You are currently viewing Take a Step to make Relations closer: call the other one your Friend! – 16 Jun 13

Take a Step to make Relations closer: call the other one your Friend! – 16 Jun 13

After some more programs in different places around Europe I finally came back to Vrindavan at the end of the rainy season in 2005. It was in that time that one of my new friends from Germany had planned to come and visit me and my family. She surprised me while she was here, making me wonder about the closeness of relations in India opposed to the closeness of relations in Germany – there seemed to be huge differences!

I explain you the whole situation from the beginning. This woman had been my organizer in 2005 and I had come to her place twice in that tour. She had expressed the wish that she wanted to visit India and the Taj Mahal at least once in her life. It had been a long-time dream of her to travel to India but she had just never dared. Now that she had found someone who lived in India, she wanted to make that dream come true. I anyway invited everyone whom I met to come and visit and was happy that she wanted to accept this invitation.

When she told me on phone that she wanted to come, she explained that she didn’t want to travel on her own, which is why she was coming with another woman. It was fully fine for us, we picked them up at the airport and then brought them to the Ashram. We showed them the town and also the Taj Mahal in Agra. She had a great time and we enjoyed it, too.

At some point in conversation I said something like ‘Do you and your friend enjoy your time?’ or some similar, plain and normal question. The response that I got was surprisingly strong. The woman told me ‘Oh no, she is not my friend! She is just my travel companion!’

I looked at her in surprise and asked ‘She is not your friend?’ ‘No, I have only known her for two or three months before we came here!’ I was very surprised by this explanation!
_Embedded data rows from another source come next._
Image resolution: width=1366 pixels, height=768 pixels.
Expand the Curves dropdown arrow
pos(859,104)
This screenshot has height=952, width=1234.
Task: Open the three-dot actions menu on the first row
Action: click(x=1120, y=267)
If you have known this woman for several months and then decided to travel to India with her, aren’t you friends?

This showed me that everybody’s relation to other people happens in a very individual way. I could actually call you a friend while you still think of me as an acquaintance! In India you start calling people as though they were your relatives quite quickly. Someone who was a stranger in one moment is called your aunty or brother in the next.

I wondered: is India more superficial and do people just pretend having a good relation? Was our guest actually right to say she didn’t know that woman so how would she call her a friend? After all she could not know her inner feelings well, she didn’t know too much about her past and she had not opened her deepest secrets to her either!

I decided however that I preferred staying more closely to each other. If you always wait years until you call someone a friend, you will really have very few friends. I call a lot of people my friends and even though they may all be on different levels of closeness, I think calling them friends brings them already closer to my heart. I believe seeing people quickly as a friend or relative brings more heart into your relation with them, it makes you feel better about the other one, ready to get to know the other one better and open to get to know more people.

That’s how I decided to say good-bye to my friend when she left and not only to an Ashram guest.